▶ _Goal of the exercise_
Can you repeat everything from the start of the rows down to the line containing "fullscreen-icon: ⤡ is", with "Find the location of" changed to "Locate" and nothing else altered?

▶ _Records supplied_

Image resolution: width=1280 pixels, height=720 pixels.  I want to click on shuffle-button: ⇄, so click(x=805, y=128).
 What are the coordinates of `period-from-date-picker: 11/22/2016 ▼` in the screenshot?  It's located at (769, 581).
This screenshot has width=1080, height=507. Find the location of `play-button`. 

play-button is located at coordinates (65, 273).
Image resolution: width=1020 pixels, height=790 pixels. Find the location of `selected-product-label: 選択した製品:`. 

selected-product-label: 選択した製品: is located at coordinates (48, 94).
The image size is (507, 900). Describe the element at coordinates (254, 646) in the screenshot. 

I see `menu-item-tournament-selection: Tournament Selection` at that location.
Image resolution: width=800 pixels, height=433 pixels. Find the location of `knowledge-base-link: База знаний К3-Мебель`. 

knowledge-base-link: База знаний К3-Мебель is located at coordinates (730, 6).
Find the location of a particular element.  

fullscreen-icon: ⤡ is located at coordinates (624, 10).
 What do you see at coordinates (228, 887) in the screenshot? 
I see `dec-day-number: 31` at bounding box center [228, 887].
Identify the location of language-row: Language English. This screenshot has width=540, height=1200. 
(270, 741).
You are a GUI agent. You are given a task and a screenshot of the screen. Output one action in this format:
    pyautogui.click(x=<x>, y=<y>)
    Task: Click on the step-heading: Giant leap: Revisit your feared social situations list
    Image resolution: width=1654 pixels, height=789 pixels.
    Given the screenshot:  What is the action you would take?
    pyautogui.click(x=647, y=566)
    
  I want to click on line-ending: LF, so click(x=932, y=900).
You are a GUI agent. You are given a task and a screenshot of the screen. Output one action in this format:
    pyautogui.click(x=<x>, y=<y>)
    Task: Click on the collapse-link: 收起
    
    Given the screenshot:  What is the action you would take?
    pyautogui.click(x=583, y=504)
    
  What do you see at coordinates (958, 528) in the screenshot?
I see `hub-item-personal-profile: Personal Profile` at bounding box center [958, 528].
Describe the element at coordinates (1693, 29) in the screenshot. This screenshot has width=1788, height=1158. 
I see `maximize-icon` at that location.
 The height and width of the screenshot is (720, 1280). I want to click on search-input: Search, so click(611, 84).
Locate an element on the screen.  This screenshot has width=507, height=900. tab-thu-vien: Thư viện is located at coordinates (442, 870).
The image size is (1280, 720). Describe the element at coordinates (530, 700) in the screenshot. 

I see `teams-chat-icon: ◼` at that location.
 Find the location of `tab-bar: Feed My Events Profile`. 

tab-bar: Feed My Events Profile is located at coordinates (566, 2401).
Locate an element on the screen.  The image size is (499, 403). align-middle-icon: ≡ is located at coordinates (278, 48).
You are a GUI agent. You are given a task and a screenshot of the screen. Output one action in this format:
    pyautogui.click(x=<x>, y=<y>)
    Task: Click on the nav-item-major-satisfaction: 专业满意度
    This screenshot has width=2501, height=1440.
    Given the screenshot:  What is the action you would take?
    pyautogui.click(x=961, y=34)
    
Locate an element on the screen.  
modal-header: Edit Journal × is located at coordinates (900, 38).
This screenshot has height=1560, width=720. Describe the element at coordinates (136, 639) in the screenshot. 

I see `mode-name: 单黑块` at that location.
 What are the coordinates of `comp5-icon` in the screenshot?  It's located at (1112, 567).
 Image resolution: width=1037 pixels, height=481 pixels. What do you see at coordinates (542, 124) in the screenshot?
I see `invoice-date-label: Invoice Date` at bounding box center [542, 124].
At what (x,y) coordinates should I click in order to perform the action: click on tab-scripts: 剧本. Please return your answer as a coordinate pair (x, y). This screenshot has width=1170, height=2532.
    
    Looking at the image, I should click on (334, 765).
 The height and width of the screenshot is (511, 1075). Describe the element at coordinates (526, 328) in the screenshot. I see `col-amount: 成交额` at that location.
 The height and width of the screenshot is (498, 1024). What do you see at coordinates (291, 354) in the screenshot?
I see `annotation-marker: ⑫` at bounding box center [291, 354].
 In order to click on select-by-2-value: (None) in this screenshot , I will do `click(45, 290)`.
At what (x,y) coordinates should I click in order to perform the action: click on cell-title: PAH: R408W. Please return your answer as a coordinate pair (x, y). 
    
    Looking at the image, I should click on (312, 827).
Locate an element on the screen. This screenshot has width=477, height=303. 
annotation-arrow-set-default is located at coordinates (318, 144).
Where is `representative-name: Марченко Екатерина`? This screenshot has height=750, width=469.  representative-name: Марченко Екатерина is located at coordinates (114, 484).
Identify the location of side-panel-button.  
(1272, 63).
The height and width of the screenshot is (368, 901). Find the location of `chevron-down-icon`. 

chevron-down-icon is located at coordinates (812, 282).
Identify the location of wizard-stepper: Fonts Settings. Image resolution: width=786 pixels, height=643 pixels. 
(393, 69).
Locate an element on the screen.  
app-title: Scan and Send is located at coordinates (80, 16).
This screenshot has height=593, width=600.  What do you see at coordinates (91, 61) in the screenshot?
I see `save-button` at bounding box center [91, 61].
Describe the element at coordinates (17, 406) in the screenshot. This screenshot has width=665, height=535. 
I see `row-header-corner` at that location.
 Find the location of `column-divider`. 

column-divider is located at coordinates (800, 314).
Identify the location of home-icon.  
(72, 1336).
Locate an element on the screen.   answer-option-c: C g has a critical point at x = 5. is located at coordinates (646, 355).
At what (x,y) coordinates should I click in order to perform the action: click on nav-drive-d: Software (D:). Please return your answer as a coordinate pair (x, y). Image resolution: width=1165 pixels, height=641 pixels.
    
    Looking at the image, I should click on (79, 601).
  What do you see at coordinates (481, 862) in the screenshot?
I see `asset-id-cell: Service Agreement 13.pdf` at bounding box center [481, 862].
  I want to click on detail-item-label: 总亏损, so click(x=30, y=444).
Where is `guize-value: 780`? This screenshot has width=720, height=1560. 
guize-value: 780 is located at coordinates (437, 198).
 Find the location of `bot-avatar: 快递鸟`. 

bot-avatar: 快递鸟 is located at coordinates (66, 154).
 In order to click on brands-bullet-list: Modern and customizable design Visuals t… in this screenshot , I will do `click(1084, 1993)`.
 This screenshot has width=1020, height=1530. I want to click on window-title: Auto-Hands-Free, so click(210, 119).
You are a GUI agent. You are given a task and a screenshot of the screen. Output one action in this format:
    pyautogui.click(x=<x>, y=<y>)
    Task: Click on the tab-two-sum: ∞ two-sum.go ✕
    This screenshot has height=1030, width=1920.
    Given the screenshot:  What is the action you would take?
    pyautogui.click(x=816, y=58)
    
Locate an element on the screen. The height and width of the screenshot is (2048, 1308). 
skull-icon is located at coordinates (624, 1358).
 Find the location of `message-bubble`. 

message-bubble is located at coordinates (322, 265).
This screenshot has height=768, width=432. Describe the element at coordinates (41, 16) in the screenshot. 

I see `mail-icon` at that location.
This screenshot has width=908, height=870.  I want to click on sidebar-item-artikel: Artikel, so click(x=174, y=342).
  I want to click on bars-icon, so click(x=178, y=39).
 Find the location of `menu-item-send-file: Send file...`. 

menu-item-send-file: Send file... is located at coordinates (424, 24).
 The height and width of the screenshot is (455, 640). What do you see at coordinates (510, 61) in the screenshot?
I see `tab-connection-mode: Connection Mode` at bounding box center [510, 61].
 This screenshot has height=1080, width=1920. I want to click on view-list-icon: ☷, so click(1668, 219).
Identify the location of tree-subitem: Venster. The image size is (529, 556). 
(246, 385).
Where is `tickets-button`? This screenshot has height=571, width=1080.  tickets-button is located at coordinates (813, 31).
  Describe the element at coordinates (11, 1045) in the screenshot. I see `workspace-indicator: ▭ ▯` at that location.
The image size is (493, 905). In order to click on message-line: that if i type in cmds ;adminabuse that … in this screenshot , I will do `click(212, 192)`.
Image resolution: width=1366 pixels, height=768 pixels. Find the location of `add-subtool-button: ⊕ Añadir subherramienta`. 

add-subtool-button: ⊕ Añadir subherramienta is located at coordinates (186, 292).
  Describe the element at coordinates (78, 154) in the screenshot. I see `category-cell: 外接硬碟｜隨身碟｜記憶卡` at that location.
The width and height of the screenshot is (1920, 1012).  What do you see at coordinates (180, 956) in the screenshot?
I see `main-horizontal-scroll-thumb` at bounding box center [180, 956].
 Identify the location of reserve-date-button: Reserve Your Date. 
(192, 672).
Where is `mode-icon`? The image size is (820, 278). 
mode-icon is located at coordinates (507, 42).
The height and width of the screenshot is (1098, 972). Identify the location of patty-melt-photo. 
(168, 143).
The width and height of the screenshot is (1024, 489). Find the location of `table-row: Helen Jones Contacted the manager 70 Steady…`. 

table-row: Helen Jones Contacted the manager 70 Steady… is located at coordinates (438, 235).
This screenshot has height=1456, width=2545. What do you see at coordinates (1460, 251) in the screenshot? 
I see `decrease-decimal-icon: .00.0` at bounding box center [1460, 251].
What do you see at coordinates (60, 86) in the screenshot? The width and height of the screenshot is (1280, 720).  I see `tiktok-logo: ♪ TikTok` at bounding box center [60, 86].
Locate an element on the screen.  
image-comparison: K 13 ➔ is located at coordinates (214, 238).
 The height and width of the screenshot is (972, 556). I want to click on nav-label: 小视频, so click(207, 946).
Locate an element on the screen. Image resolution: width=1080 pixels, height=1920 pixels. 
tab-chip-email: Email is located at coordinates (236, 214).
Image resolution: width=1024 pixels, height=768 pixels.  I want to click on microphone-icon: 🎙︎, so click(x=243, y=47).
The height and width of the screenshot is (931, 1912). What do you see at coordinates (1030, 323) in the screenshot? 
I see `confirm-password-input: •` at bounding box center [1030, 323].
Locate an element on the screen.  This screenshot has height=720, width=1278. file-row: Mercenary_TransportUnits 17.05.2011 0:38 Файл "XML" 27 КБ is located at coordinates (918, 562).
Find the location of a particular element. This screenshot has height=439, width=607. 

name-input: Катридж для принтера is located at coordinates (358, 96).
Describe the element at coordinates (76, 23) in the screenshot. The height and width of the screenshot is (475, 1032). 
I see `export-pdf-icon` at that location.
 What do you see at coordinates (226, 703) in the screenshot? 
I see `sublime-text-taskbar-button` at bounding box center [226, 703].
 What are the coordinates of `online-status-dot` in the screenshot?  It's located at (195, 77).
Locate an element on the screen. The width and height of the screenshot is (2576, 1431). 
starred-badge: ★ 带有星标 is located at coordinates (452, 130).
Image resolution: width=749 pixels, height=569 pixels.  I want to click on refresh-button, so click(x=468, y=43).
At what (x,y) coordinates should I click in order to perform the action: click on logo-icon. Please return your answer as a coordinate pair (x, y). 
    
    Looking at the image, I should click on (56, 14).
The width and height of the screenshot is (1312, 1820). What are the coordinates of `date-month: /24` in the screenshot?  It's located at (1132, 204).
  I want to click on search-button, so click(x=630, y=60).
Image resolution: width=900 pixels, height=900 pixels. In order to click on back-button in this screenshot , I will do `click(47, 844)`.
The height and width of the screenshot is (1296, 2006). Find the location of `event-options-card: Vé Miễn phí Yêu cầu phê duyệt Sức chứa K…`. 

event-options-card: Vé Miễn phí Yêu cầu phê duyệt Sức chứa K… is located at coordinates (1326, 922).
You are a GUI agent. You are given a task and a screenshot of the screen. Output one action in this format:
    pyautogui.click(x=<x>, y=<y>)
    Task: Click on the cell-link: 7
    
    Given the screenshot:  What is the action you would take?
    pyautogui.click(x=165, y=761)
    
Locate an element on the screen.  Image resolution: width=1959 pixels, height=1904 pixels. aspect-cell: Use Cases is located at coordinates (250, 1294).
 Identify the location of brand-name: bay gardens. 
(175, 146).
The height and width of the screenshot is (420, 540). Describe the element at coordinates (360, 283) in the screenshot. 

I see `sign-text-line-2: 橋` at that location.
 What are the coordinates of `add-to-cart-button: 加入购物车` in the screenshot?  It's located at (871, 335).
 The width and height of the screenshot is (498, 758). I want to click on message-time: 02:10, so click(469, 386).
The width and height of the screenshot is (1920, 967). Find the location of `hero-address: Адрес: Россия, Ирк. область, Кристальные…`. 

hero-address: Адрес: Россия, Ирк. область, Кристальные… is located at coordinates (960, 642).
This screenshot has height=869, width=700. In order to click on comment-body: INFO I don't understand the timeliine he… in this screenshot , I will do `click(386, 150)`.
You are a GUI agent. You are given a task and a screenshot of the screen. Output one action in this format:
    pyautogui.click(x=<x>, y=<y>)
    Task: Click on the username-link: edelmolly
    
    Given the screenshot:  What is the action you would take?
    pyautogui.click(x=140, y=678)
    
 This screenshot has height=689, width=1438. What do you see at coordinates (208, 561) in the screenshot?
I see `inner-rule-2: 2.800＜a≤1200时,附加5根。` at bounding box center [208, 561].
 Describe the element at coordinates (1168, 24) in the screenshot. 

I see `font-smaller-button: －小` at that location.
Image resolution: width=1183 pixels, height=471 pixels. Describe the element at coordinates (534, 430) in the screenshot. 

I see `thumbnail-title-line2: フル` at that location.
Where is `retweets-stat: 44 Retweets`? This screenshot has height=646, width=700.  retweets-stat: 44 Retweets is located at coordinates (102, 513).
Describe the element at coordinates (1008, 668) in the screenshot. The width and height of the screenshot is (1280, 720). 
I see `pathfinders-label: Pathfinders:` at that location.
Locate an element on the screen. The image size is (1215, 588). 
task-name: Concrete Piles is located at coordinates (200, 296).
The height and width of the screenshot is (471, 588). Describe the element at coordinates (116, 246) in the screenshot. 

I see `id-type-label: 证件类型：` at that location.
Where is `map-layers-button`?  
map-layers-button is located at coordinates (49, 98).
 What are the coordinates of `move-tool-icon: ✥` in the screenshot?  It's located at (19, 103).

▶ _Solution for this task_
Image resolution: width=1280 pixels, height=720 pixels.  I want to click on shuffle-button: ⇄, so click(x=805, y=128).
 What are the coordinates of `period-from-date-picker: 11/22/2016 ▼` in the screenshot?  It's located at (769, 581).
This screenshot has width=1080, height=507. Locate `play-button`. 

play-button is located at coordinates (65, 273).
Image resolution: width=1020 pixels, height=790 pixels. Locate `selected-product-label: 選択した製品:`. 

selected-product-label: 選択した製品: is located at coordinates (48, 94).
The image size is (507, 900). Describe the element at coordinates (254, 646) in the screenshot. 

I see `menu-item-tournament-selection: Tournament Selection` at that location.
Image resolution: width=800 pixels, height=433 pixels. Locate `knowledge-base-link: База знаний К3-Мебель`. 

knowledge-base-link: База знаний К3-Мебель is located at coordinates (730, 6).
Locate a particular element.  

fullscreen-icon: ⤡ is located at coordinates (624, 10).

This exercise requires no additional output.